Este avance, dirigido por el Dr. Adriano R. Lameira del Departamento de Psicología de Warwick, establece aún más un continuo de desarrollo vocal directo entre nosotros y nuestros antepasados ​​evolutivos.

Viviendo junto a comunidades de orangutanes en los pantanos y selvas tropicales bajas de Borneo y Sumatra en el sudeste asiático, el Dr. Lameira y su equipo de investigación registraron las llamadas de alrededor de 70 simios individuales en seis poblaciones (la muestra más grande jamás analizada en este tipo de estudio sobre el comportamiento vocal). de los grandes simios).

Las poblaciones de orangutanes diferían naturalmente en densidad de población, desde grupos que socializaban intensamente hasta aquellos que estaban más dispersos. En poblaciones de alta densidad, los orangutanes se comunicaban usando una gran variedad de llamadas originales, probando muchas variantes de sonido novedosas que se modificaban o eliminaban continuamente.

Por el contrario, los orangutanes en poblaciones más dispersas y de menor densidad favorecían llamadas convencionales más establecidas. Si bien estos grupos más dispersos no experimentaron con una cantidad tan grande de sonidos novedosos, cuando introdujeron una nueva variante de llamada, la mantuvieron y, por lo tanto, su repertorio de llamadas fue más rico que el de los orangutanes en poblaciones de alta densidad que continuamente descartan nuevas variantes de llamadas. .

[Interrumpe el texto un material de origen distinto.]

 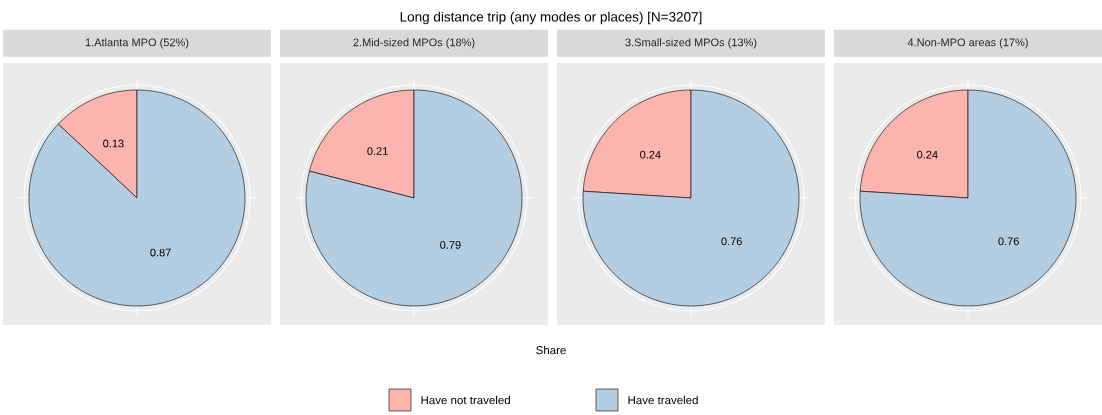 What do you see at coordinates (663, 400) in the screenshot?
I see `legend-label: Have traveled` at bounding box center [663, 400].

Si la comunicación de las llamadas de los orangutanes tiene una forma social, entonces probablemente este también fue el caso con nuestros ancestros directos y extintos parecidos a los simios. La influencia social, aunque predeciblemente modesta al principio antes del surgimiento de un lenguaje primitivo completamente operativo, podría haber aumentado de manera constante, lo que finalmente conduciría a las innumerables formas en que el lenguaje está determinado por quienes nos rodean.

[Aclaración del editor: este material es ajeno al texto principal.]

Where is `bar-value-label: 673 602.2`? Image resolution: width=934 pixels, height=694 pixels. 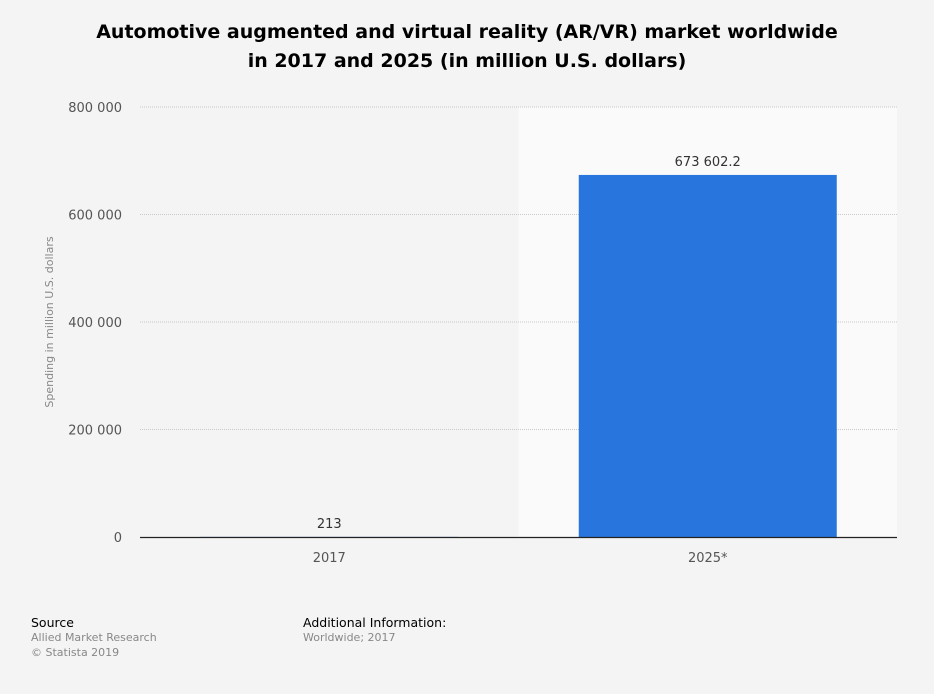 bar-value-label: 673 602.2 is located at coordinates (708, 162).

El Dr. Adriano R. Lameira, autor principal y profesor asistente del Departamento de Psicología de la Universidad de Warwick, comentó:

«Los grandes simios, tanto en estado salvaje como en cautiverio, finalmente nos están ayudando a resolver uno de los acertijos más antiguos de la ciencia: el origen y la evolución del lenguaje. Ahora podemos comenzar a concebir un camino gradual que probablemente condujo al surgimiento del mono parlante, nosotros, en lugar de tener que atribuir nuestras habilidades verbales únicas y cognición avanzada a la intervención divina o al premio mayor genético aleatorio.

“Muchas más pistas nos esperan en la vida de nuestros parientes vivos más cercanos, siempre y cuando logremos garantizar su protección y su preservación en la naturaleza. Cada población que desaparece se llevará consigo vislumbres irrecuperables de la historia evolutiva de nuestra especie”.